In some areas of software development, such as heavy duty algorithmic/mathematical programs such as encryption, video compression, computer graphics, there are pretty rigorous objective ways to measure whether the program works and how well, without human testers or QA people. Usually best to do both even in these cases, just in case there are some subtle issues that the performance metrics don't capture.
On the other hand, predicting the future is noted for being rather hard. Predicting correctly whether a program will need to be changed in two years, in what way, and whether the program can in fact be changed easily all two years in the future is speculation, a matter of opinion, rarely objective at all.
You're right that there are classes of application that can be said to "work" objectively.
For the majority of business facing SaaS applications (to name an example), "working" is an elusive target. If we gave it to those pesky end users, and there's more than 5 of them, I guarantee you'd hear multiple answers to how well it works certainly, and even if it works.
I'm not saying that looking at how well your product works for people isn't a noble endeavour or anything. For the purpose of what this is supposed to be - an easily obtainable, objective measure of what it's like to work for a company, it's horrible.
Several of the points are effectively asking "Do you know that your software work right now?". Without CI and automated tests your knowledge of whether your software works is inherently limited in scope to what you can manually test in a reasonable amount of time and is out-of-date as soon as someone adds a new commit to master.
On the other hand, there are plenty of shops with CI and test suites that simply fail. Like, everyone knows lots of the tests are red from some legacy code or workaround, and they just stay that way at great length.
That's sort of my concern with these indirect questions about tools - it's very common to have them but not have them doing their job.
In my experience, good programmers can produce working software with or without any processes. Poor programmers cannot produce working software with even the most perfect, appropriate processes.
All of those practices can help, if used appropriately. But they're not going to magically make everything better.
Yep. There was good code before CI and source control, and there's bad code even where those things are in use. Certainly they're tools worth having, but checklisting tools doesn't actually say much about software quality.

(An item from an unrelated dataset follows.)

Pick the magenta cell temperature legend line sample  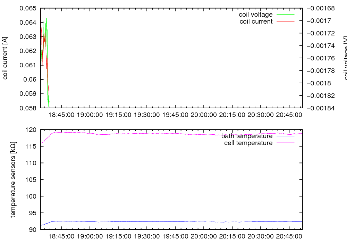(285, 143)
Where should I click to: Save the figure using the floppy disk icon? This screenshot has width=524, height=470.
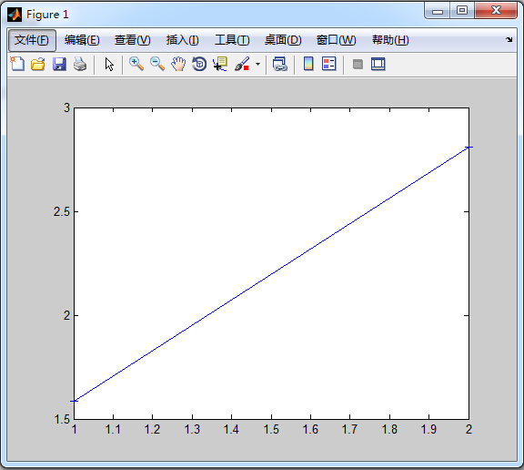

The answer is universally the same across all software ever: no. The space shuttle probably came the closest, and they still had to fix bugs - or in other words there were still edge cases where the software did not work. You can step back from perfection, but then do you draw a line: even the most buggy software often worked a little in some situation.
If you have all of the list in software that doesn't work well I can spend the next 5 years fixing bugs and eventually get to useful working software - it won't be the most fun job but it won't be a job I hate. Everything you are missing from the list makes it that much more likely that the missing thing will frustrate me until I just want to quit.
If, in a complex domain, some metric gives the same result across the entire space, then there is a decent chance that the metric is not a very useful one.
Your stringent definition of "working software" seems to fall in this category.
Unfortunately, it's much more complex than that. Does your software work? Does your software work right? How quick you can add this to it? How to avoid bugs when you introduce complex change? How to share knowledge with new people in project?